Quadrant III - Pit Chaos

Worlds here are the stereotypical “evil” earths, Mirror universes and "historical bad guys win” types of settings. Of note:

  • Earth-3: The Star Trek-ian ‘Mirror World’ to the DC heroes, where their evil counterparts The Crime Syndicate rule the world with an iron first.
  • Earth-10: Based on the classic Len Wein “Earth-X” interpretation of the Quality Comics characters The Freedom Fighters; where the Nazis won World War 2 and the Freedom Fighters battle against a Super Reich lead by Nazi version of the Justice League.  The setting for the upcoming Multiversity one-shot Master Men.
  • Earth-13: An Arcane world of magic and darkness, akin to the works of the classic DC imprint Vertigo
  • Earth-19: A steampunk world based on the Victorian era as seen in books such as Brian Augustyn and Mike Mignola’s Batman: Gotham by Gaslight (contrary to what Alan Moore may tell you, the Victorian Age kinda sucked),
  • Earth-40: The “Counter-World” to the pulp heroes of Earth-20; home to zombie paratroopers lead by immortal jerk Vandal Savage.
  • Earth-43: The Nightmare world based on the “Red Rain” books by Doug Moench and Kelley Jones, with a vampire Batman and Justice League.

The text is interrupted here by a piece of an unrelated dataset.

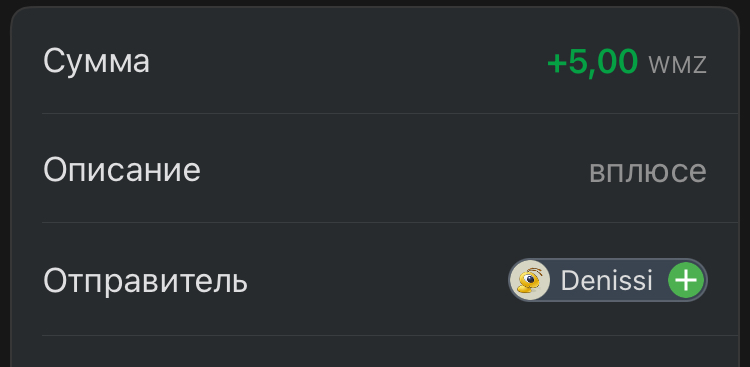Click the letter D in Denissi
Screen dimensions: 750x367
click(x=569, y=280)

Quadrant IV - Pinnacle Chaos
The words here are more “looney” in nature, that tend to be lighthearted and cartoonish style worlds with callbacks to animated series and the like -

Outside the quadrants we have worlds directly on the primary axes.

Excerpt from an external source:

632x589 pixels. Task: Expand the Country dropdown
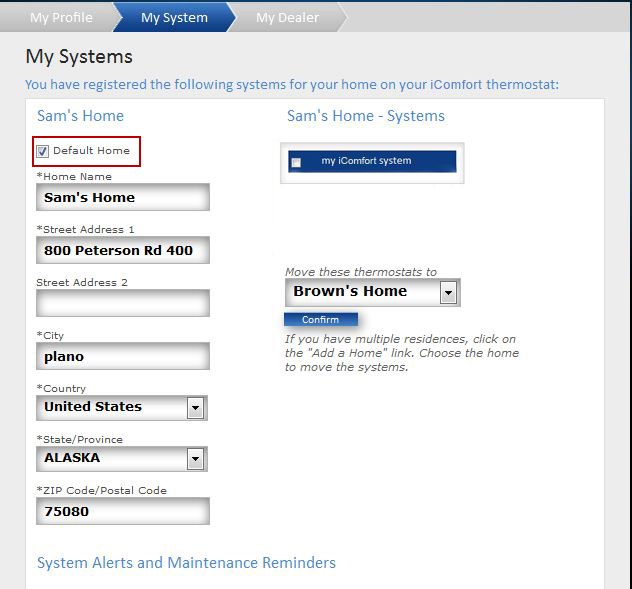pyautogui.click(x=195, y=407)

  • Earth-0 - The first number, the cosmic keystone of the DC Multiverse.  Aligned with Order.
  • Earth-6 - Aligned with The Pit, and based off the mostly horrid Stan Lee reimagining of the DC characters in Just Imagine.  The name is probably inspired by Earth-616, the number Marvel used for its main world which was taken from an old Alan Moore story (and may have been a tongue in cheek reference to an alternate Number of the Beast, which is pretty apt now).  The characters here are notably jerkier than their mainstream counterparts.  It’s placement at The Pit opposite Kirby is probably reference for the conflicts over character creation they had while they were both kicking DC’s ass at Marvel Comics in the 1960s.
  • Earth-33 - Earth Prime, our universe, aligned with Chaos.  Directly below it, Earth-29 - HTRAE, the world of the Bizarros.  The implication being of course, that the universe where Superheroes are only fiction is on the bottom of the sphere, the most chaotic world of all.  The Multiversity one-shot Ultra Comics takes place on Earth 33.
  • Earth-51 - Aligned with The Pinnacle.  A world based on the concepts of the Comic Book Godhead, Jack Kirby, including the Fourth World , Kamandi and OMAC.

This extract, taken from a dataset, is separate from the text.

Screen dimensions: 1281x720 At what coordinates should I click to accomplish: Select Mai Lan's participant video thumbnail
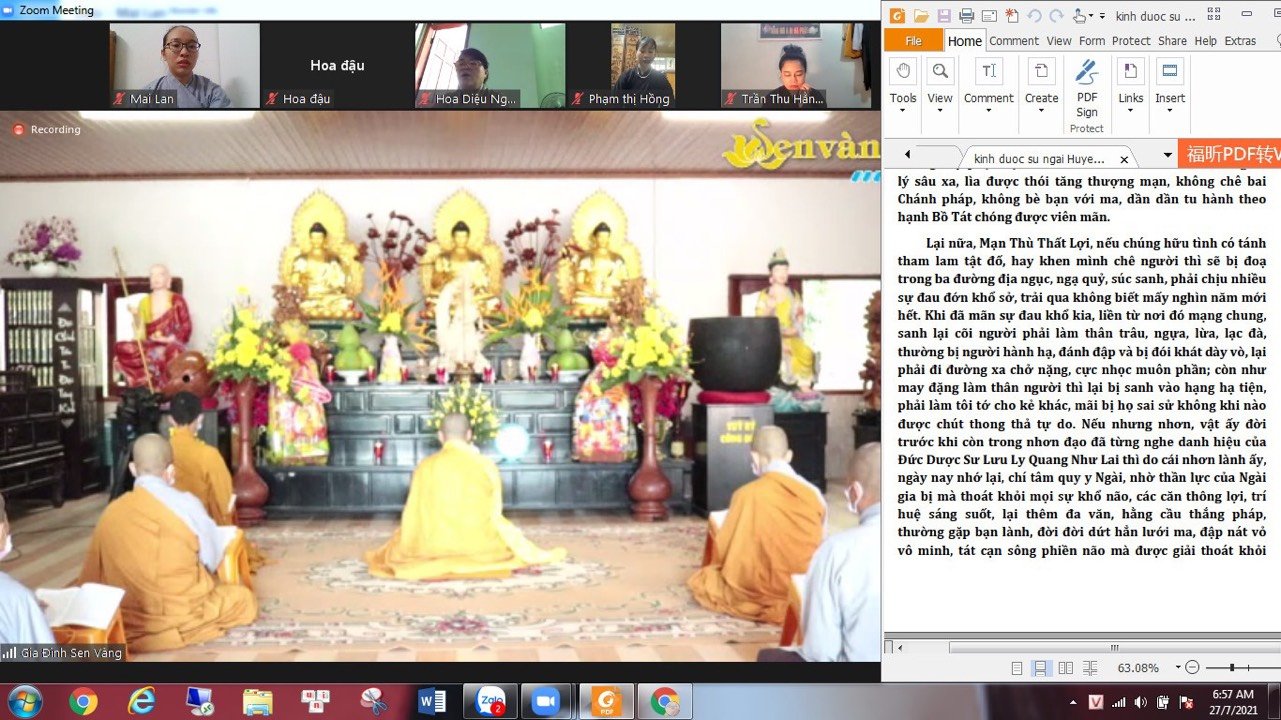(x=184, y=65)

(It's worth noting that, due to various Crises and midstream changes, the numbers sometimes get swapped around. I’ve only noted worlds whose current designations are either confirmed by Morison or else are revealed in the art, such as the trademark Frank Miller scribbles on Earth-31)

Another point of reference is that, as established way back at the birth of the Multiverse in 'The Flash of Two Worlds', worlds within the Multiverse are fictional to each other.  That is, the events of one universe are shown to be comics read in another.  If you note the orbital lines, you can see that reflected on the map.

  • The events of Earth-0 are fictional to the events of Earth-33,
  • The events of Earth-20 are fictional to Earth-16
  • The events of Earth-4 are fictional to Earth-5
  • The events of Earth-5 are fictional to Earth-10
Morrison also noted that The New 52, in some fashion at least, happened on all of these other worlds too.  That is to say, a Vampire Batman will have a design reminiscent of his look in the New 52 (but as a Vampire).

(This brings up the fun idea that each universe has its own DC Comics, publishing it's own Multiversity book, written by it's own Grant Morrison - a Nazi Grant Morrison writing about a Vampire Grant Morrison writing about a Female Grant Morrison writing about a Robot Grant Morrison...)



Moving outside the Orrery of Worlds, we reach the Secondary Outer Realms - Heaven ,Hell, Skyland and the Underworld.  They all bleed out directly through Limbo into the Source Wall, and through The Source itself.  Their power lines all not-so-coincidentally feed into worlds Morrison left blank for future writers.

The powerlines of The Pit and the Pinnacle run through the arguably better-established Apokolips and New Genesis, and both terminate in Limbo; while the Dream and Nightmare realms don’t have power lines leading anywhere.  Note that the Speed Force Wall is being fed by arcs of Lightning coming from the Source...

Now, if your eyes are starting to glaze over a bit at those concepts I just dropped, have no fear!  Up next is a Glossary of the various Cosmic Muckamucks that are all over this map.

Stay tuned Loyal Transmissionites!


Transmission out!

Jim Harbor is a story analyst with an extreme fondness for Comics, Hip Hop Music and Cartoons. Follow him on TwitterMad props to pi8you for reading through the texts, and Deep Space Transmissions for hosting.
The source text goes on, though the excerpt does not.